« Tressaillir », de Maria Pourchet, Stock, 324 p., 21,90 €, numérique 16 €.
On ne refait pas sa vie, on la défait. Dans Tressaillir, Maria Pourchet pose la rupture amoureuse comme déliquescence totale. Après la passion adultérine (Feu, Fayard, 2021) et les complexités du désir et de la rencontre (Western, Stock, 2023), la romancière sonde le gouffre qui s’ouvre quand le lien n’est plus. Celle qui sombre à pic, c’est Michelle Darras, autrice de livres pour enfants, qui vient de quitter brutalement Sirius, le père de sa fille. Mais le soulagement attendu ne dure que le temps de boucler sa valise. Aussitôt exilée dans un hôtel parisien de son quartier, elle bascule dans la « viscérale terreur d’être seule » et la dépression : « Partir c’est pour la galerie. En vérité, on s’arrache (…). Et la différence entre partir et s’arracher, c’est que l’un des verbes est une boucherie. »

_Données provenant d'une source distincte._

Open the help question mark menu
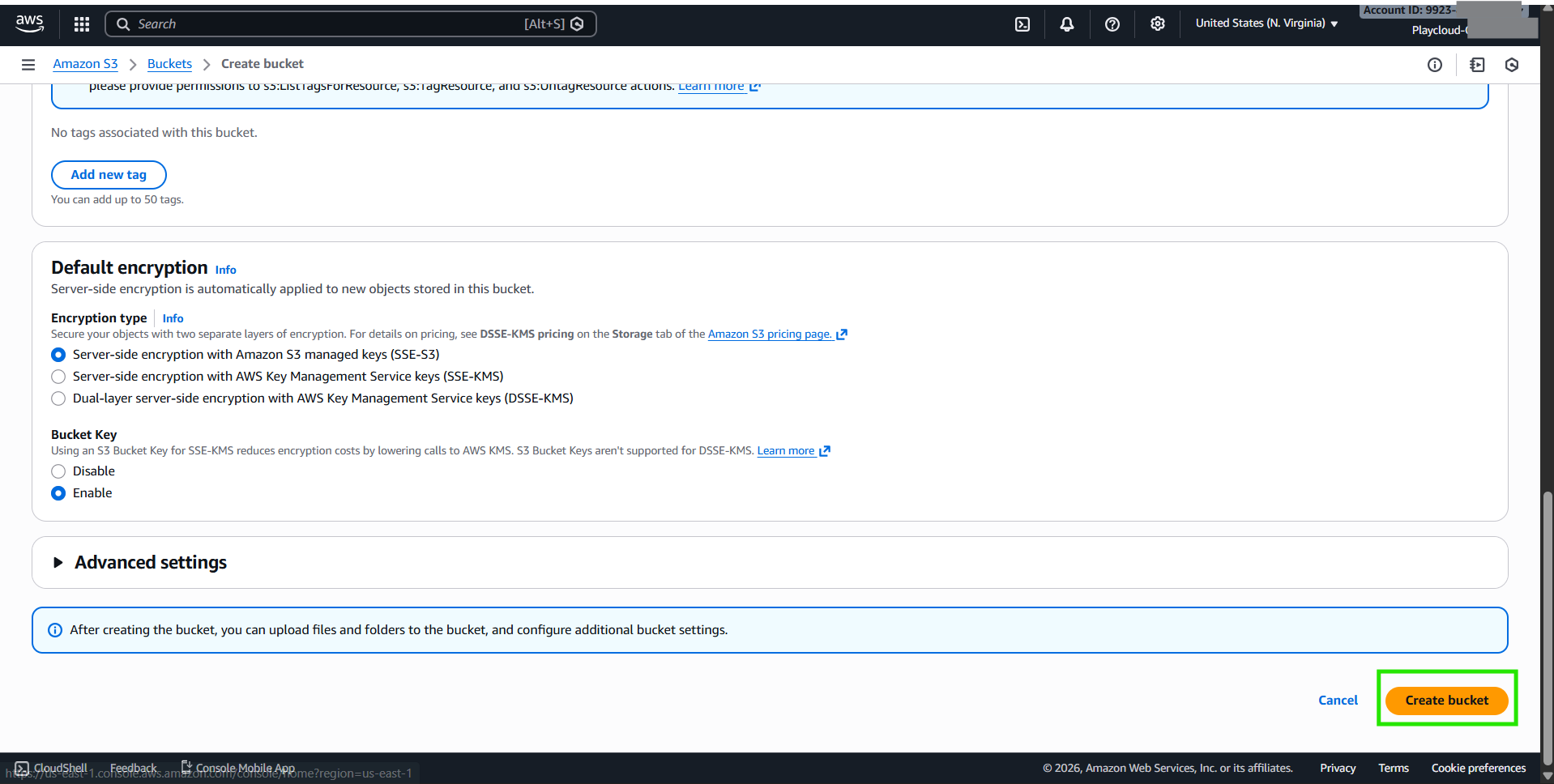Viewport: 1554px width, 784px height. pos(1112,24)
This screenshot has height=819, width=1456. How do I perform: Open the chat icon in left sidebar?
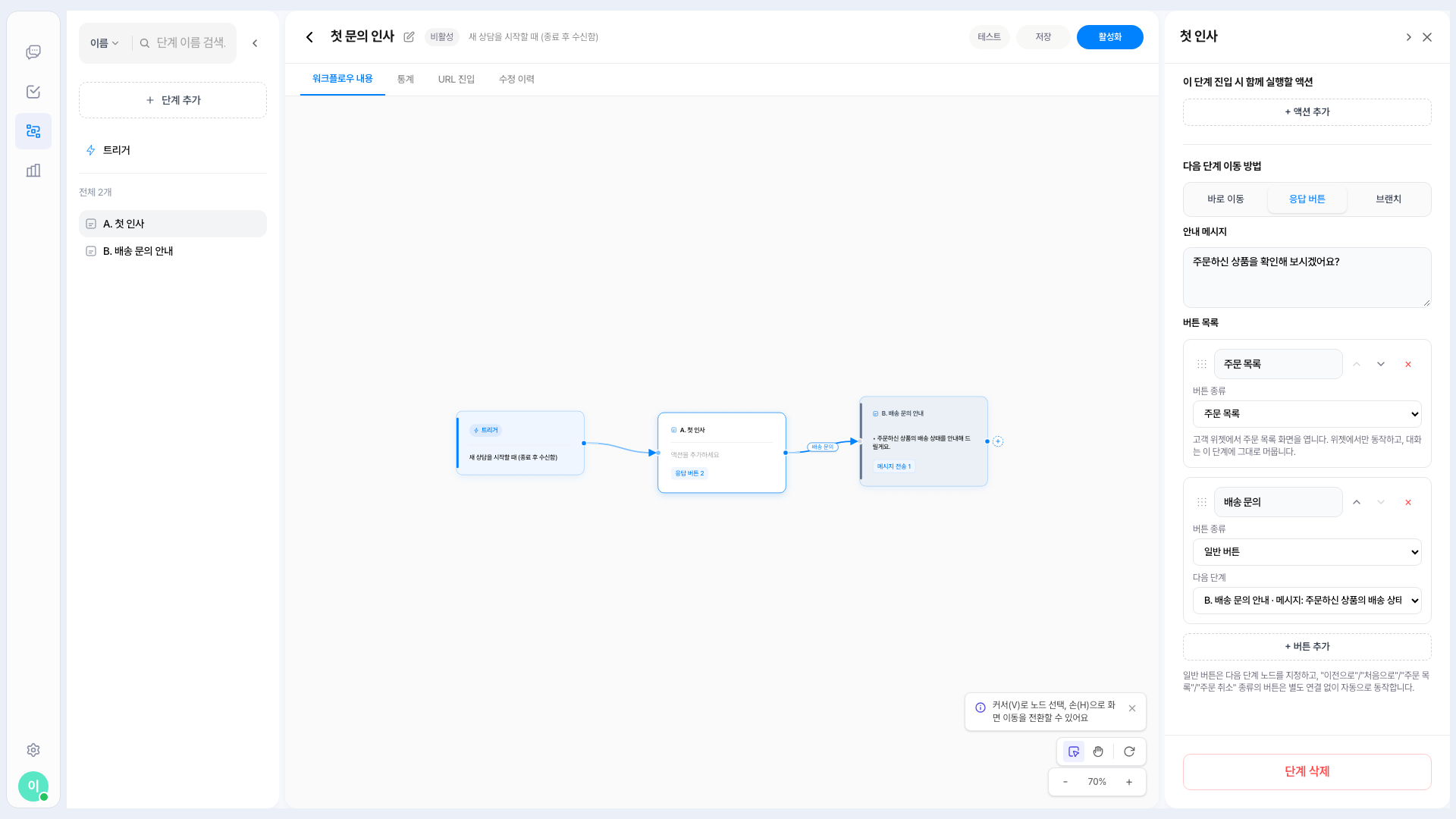pyautogui.click(x=33, y=52)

Si le couple est le lieu du malentendu et des attentes insatisfaites, la rupture l’est parfois tout autant. On pense prendre un nouveau départ, vivre sa meilleure vie, avoir du temps pour soi grâce à la garde alternée, respirer, être libre. Maria Pourchet torpille, et c’est jouissif, ce discours convenu, mais aussi le « mythe de l’échec enrichissant » ou l’injonction à l’indépendance absolue, érigée en totem de l’émancipation féminine. « La liberté qui me gagne est un supplice », songe Michelle, qui perd beaucoup – son appartement, son argent, sa santé – et qui, loin de progresser, régresse. En partant, elle redevient la petite fille pétrifiée par la peur qu’elle était durant son enfance et son adolescence dans les Vosges. La voilà, telle qu’elle se décrit elle-même, « biche » fragile, menacée et perdue dans les obscures « forêts » de sa région d’origine. Cette métaphore par laquelle elle symbolise régulièrement ses angoisses archaïques confère alors au texte l’atmosphère d’un conte de Grimm.